Source passage:

Attorney Searls’s clerk, J. W. O’Neill, deposed: “That on or about the 10th day of October, 1913, he forwarded to M. *762 D. Cooley, the defendant in said cause, an undertaking on appeal with instruction to the said M. D. Cooley to have the same executed at once by two good and sufficient sureties; to have said sureties verify the undertaking before A. W. MeGagin, justice of the peace in and for Washington Township; . . . and then return the said undertaking to Fred Searls, Esq., at Nevada City, California, to be by him forwarded for filing to the said justice of the peace”; that it was received on October 12th and on the 13th was sent back to the justice by mail together with notice of appeal and, as above stated, was received by the justice on the 14th, at which date the notice of appeal was filed, but there was no further filing of the bond noted either on the bond or in the docket.

Records from a data collection

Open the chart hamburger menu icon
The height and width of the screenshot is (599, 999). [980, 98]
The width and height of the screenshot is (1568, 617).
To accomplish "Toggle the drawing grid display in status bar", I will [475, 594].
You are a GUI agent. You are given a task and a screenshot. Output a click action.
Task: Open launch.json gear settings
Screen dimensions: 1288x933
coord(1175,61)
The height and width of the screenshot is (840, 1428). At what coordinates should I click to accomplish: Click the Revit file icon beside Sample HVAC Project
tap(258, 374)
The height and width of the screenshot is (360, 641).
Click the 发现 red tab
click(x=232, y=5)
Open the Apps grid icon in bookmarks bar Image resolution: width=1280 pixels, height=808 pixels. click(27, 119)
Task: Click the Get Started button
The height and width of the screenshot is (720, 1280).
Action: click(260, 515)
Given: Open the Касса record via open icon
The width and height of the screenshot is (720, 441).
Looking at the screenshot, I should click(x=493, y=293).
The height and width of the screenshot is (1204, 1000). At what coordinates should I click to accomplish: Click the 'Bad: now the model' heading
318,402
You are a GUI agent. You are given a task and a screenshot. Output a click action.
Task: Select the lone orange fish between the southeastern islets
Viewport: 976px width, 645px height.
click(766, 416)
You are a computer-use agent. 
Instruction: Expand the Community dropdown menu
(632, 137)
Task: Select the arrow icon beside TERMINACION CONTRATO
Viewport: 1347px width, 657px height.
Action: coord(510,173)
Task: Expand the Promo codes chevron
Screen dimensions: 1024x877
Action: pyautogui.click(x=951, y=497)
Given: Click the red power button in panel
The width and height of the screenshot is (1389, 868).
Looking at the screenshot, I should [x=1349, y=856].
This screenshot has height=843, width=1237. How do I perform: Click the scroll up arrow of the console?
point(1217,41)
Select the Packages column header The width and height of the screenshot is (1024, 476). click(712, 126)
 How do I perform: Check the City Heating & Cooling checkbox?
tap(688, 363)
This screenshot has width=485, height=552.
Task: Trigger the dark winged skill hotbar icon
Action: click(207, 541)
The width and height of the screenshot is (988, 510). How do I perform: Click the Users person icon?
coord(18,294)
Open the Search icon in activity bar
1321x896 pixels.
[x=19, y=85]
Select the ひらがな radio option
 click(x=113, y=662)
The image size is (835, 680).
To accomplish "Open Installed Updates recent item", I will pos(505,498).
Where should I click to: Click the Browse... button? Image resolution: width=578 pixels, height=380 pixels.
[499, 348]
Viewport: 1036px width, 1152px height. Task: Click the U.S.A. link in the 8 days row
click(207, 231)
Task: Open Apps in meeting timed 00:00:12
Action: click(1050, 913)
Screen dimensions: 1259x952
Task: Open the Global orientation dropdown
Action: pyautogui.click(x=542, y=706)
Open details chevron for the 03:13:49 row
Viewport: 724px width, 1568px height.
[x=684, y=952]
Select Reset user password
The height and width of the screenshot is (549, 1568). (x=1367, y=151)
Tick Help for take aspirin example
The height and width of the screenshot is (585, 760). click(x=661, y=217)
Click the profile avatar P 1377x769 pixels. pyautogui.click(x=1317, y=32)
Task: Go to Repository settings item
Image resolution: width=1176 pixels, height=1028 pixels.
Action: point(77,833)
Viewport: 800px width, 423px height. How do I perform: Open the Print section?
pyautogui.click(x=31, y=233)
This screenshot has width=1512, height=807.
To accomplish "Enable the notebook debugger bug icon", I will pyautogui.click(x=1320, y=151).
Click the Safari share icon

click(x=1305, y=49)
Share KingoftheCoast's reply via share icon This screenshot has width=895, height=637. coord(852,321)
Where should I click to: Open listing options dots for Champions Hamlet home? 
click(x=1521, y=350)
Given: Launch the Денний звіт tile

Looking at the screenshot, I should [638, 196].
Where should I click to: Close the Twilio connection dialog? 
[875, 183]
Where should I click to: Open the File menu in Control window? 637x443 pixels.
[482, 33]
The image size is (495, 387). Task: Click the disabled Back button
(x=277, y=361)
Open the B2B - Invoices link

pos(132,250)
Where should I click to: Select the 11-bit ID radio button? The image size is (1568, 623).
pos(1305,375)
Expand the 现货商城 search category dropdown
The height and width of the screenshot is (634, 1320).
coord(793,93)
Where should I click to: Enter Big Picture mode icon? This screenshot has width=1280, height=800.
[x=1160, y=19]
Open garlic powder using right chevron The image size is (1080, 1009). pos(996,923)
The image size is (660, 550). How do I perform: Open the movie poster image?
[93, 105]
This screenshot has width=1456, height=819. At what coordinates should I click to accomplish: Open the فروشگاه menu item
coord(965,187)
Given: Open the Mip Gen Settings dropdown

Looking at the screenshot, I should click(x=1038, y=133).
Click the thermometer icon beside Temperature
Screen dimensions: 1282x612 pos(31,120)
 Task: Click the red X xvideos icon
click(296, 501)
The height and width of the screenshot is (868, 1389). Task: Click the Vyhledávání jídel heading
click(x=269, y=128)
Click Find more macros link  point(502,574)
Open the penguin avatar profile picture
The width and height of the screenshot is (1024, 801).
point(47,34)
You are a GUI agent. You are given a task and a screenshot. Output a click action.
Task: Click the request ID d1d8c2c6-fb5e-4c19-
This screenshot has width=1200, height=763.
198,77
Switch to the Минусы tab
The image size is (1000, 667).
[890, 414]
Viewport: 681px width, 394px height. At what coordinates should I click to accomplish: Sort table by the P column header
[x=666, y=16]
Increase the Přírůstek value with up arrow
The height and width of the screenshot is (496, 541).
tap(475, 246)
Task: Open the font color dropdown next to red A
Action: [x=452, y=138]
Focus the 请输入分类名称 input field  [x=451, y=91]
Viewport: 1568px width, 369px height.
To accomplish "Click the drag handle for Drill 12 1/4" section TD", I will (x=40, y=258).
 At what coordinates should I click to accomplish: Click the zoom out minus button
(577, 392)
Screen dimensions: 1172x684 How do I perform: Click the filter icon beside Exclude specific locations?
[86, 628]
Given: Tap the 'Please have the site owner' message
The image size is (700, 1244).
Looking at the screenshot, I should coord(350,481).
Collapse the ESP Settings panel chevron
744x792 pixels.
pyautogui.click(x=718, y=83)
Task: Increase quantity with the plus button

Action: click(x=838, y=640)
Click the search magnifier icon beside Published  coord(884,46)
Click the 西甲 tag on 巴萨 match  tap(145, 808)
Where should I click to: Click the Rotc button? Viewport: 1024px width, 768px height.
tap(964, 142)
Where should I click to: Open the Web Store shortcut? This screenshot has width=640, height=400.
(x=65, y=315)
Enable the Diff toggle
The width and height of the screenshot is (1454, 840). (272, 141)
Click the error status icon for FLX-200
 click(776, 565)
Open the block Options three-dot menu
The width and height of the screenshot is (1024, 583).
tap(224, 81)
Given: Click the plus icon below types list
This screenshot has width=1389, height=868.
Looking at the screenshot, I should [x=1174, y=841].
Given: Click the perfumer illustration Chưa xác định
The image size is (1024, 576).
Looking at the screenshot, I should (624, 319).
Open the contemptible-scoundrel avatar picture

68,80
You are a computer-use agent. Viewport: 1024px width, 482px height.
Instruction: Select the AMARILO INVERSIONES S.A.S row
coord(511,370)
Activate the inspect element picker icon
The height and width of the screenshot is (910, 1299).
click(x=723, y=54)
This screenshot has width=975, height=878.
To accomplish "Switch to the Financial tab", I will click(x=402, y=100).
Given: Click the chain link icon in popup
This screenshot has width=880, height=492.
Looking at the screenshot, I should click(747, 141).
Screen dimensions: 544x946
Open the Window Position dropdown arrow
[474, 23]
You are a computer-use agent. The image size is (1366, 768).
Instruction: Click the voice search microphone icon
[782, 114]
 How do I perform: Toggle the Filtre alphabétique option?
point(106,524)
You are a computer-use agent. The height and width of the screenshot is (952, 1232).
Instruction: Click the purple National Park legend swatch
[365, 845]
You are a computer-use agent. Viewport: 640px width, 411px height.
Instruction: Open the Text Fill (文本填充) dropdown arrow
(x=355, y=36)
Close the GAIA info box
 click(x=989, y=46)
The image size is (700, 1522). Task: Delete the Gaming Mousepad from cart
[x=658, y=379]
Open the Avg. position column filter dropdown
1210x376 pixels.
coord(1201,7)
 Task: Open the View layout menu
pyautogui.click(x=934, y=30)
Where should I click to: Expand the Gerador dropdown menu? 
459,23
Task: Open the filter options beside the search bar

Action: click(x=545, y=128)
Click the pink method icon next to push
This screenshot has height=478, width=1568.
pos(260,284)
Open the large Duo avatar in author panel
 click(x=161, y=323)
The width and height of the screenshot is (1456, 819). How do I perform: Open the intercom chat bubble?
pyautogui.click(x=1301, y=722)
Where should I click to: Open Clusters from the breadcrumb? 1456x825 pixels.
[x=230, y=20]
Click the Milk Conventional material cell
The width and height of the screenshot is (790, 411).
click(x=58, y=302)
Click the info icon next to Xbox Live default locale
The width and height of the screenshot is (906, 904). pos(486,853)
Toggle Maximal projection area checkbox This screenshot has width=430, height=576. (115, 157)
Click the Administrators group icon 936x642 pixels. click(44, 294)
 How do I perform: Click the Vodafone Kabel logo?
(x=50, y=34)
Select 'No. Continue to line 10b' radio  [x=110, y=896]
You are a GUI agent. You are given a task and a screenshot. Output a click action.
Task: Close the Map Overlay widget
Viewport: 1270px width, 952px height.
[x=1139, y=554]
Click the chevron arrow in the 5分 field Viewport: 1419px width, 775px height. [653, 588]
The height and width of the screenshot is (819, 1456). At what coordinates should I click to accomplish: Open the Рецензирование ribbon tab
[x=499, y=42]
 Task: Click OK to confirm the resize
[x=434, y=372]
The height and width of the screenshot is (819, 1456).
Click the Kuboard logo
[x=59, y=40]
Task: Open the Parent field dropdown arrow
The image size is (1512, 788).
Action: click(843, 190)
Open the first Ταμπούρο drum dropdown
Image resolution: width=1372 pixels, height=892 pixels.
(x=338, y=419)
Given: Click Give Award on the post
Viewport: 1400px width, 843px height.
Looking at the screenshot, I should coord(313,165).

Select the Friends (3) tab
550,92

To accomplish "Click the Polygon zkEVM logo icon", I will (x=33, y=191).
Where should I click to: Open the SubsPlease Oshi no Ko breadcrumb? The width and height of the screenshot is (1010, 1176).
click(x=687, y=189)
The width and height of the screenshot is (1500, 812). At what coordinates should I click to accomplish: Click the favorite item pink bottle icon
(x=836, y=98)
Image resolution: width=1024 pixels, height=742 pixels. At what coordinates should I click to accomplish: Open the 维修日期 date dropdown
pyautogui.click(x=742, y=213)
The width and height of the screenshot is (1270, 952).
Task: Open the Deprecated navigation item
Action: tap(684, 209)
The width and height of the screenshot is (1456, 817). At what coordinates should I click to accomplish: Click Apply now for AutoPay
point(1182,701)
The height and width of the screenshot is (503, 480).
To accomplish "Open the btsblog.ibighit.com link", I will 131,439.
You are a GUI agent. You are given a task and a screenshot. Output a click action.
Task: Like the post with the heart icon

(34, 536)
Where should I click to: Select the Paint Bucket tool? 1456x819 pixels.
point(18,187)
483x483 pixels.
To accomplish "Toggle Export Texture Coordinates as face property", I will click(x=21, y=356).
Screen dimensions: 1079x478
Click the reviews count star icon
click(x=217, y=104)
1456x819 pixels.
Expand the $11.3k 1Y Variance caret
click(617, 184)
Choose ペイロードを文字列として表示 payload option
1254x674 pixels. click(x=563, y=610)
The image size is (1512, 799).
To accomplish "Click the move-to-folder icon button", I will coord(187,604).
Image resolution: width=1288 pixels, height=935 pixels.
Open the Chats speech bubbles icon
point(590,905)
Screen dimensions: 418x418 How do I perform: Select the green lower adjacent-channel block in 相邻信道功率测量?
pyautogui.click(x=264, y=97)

Exercises:
**1.** In the passage on the appeal undertaking, why was M. D. Cooley instructed to return the undertaking to Fred Searls?
**2.** Please repeat the stretch of the appeal undertaking passage from "Attorney Searls’s clerk, J." through "in the docket.".
**3.** Pick up the passage on the appeal undertaking after its last sentence and continue it.

Results in order:
**1.** Cooley was to return the undertaking to Fred Searls at Nevada City so that Searls could forward it to the justice of the peace for filing.

**2.**
Attorney Searls’s clerk, J. W. O’Neill, deposed: “That on or about the 10th day of October, 1913, he forwarded to M. *762 D. Cooley, the defendant in said cause, an undertaking on appeal with instruction to the said M. D. Cooley to have the same executed at once by two good and sufficient sureties; to have said sureties verify the undertaking before A. W. MeGagin, justice of the peace in and for Washington Township; . . . and then return the said undertaking to Fred Searls, Esq., at Nevada City, California, to be by him forwarded for filing to the said justice of the peace”; that it was received on October 12th and on the 13th was sent back to the justice by mail together with notice of appeal and, as above stated, was received by the justice on the 14th, at which date the notice of appeal was filed, but there was no further filing of the bond noted either on the bond or in the docket.

**3.**
On December 19, 1913, plaintiff’s attorney filed a motion in the superior court to dismiss the appeal on the ground “that no bond for costs on appeal has been given or filed in said action by appellant as required by the provisions of the statute in such case provided.” Thereafter, on January 12, 1914, the motion came on to be heard and, in opposition thereto, appellant filed the foregonig affidavits of the justice of the peace and Mr. O’Neill and the letter of Mr. Searls. The court made the following order:

“It is therefore ordered that appellant be and he is hereby given permission to supply the omissions, if any exist, of the marking as filed on October 14th, 1913, of an undertaking on appeal and of the making of the entry of filing such undertaking in the docket of the justice of the peace of Washington township by applying to said justice to so mark such undertaking and to make such entry, and if such application is granted by said justice, then said justice shall certify said entry to this court. Permission to withdraw said undertaking on appeal in this matter from the files of this court is granted appellant for presentation of the same to the said justice of the peace, said undertaking to be returned to said files of this court, with the certificate of such entry on the docket, if any is made by said justice, within fifteen days from the date of this order. And in the mean time, respondent’s motion to dismiss said appeal is hereby ordered continued until the further order of this court.”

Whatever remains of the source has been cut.